**Work instruction:** Collect every line below that contains the word "will".

Top of Information supplied

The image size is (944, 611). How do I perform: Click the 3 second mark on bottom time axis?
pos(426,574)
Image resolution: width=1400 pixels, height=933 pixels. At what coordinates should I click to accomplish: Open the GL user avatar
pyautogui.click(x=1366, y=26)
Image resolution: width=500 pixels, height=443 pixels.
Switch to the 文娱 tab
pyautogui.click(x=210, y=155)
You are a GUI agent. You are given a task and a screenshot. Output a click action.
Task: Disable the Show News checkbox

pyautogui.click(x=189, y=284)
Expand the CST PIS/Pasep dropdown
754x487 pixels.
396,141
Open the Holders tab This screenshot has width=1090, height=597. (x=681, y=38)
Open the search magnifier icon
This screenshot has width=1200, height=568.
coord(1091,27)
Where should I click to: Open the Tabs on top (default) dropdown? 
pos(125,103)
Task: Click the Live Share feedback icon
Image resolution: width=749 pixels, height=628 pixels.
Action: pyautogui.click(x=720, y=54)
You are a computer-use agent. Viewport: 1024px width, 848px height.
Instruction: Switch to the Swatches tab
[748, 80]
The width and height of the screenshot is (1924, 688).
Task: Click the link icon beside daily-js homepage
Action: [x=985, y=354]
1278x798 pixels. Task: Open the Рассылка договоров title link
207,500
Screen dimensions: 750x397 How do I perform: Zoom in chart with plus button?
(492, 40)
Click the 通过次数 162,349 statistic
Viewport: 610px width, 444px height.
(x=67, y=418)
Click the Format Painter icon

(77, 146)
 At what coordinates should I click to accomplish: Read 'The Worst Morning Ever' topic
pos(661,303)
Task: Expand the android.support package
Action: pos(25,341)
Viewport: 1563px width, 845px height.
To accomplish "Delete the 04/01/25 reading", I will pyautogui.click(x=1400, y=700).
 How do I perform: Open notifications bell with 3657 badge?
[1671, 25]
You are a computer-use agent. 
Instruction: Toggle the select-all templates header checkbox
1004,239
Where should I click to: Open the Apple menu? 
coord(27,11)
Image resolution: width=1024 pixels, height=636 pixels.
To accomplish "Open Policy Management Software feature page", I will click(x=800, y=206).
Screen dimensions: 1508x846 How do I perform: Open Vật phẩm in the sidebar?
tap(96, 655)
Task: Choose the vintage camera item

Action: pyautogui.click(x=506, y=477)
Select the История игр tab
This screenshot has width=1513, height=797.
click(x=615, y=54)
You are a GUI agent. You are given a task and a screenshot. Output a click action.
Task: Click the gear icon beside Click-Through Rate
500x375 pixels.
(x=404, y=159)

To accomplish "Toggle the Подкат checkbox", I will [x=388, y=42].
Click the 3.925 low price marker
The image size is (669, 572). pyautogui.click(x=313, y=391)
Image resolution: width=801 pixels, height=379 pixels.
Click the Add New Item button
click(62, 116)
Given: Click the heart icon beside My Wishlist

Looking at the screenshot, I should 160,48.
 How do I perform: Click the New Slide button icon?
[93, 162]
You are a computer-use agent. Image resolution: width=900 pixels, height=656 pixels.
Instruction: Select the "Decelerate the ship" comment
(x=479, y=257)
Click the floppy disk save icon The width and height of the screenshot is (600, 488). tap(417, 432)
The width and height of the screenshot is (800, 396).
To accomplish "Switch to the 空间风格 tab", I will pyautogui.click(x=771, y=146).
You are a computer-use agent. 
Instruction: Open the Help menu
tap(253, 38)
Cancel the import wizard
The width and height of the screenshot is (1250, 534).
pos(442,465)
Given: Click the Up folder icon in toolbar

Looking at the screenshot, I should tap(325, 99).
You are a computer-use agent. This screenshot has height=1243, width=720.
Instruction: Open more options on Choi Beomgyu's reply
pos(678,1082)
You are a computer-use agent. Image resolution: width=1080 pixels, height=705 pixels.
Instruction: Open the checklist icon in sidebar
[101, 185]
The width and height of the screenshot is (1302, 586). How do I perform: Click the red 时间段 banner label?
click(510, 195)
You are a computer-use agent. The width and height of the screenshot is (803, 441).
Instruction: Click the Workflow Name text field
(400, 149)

Bottom of Information supplied

**Solution to this exercise:**
To accomplish "Delete the 04/01/25 reading", I will pyautogui.click(x=1400, y=700).
To accomplish "Open Policy Management Software feature page", I will click(x=800, y=206).
To accomplish "Toggle the Подкат checkbox", I will [x=388, y=42].
To accomplish "Switch to the 空间风格 tab", I will pyautogui.click(x=771, y=146).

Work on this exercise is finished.